Prerequisites: Miniconda3 (light-weight, preferred) or Anaconda3 and Mamba
- Install Miniconda3
- Update an existing miniconda3 installation:
conda update conda
- Install Mamba:
conda install mamba -n base -c conda-forge
- Install Git (if not installed):
conda install git -n base -c anaconda
1. Clone this Git repository
git clone https://github.com/covid-19-net/covid-19-community.git
cd covid-19-community
2. Create a conda environment
The file environment.yml
specifies the Python version and all packages required by the tutorial.

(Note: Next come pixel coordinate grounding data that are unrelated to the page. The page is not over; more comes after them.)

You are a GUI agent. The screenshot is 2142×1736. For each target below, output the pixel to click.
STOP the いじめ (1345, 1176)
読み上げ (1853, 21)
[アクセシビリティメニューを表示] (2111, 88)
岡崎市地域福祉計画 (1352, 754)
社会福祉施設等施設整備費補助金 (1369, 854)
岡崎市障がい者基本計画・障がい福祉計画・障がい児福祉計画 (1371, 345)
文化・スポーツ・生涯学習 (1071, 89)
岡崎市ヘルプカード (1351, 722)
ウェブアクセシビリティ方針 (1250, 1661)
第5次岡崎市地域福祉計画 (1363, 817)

mamba env create -f environment.yml
Activate the conda environment
conda activate covid-19-community
3. Launch Jupyter Lab
jupyter lab
Navigate to the notebooks/queries
directory to run the example Jupyter Notebooks and notebooks/analyses
directory to run analyses.
4. Deactivate the conda environment
When you are finished with your analysis, deactivate the conda environment or close the terminal window.
conda deactivate
To remove the CONDA environment, run
conda env remove -n covid-19-community
To launch Jupyter Lab on Expanse, use the galyleo script. Specify your XSEDE account number with the --account option.
- Clone this git repository
git clone https://github.com/covid-19-net/covid-19-community.git
-
Start an interactive session with the galyleo script
This script will generate a URL for your Jupyter Lab session.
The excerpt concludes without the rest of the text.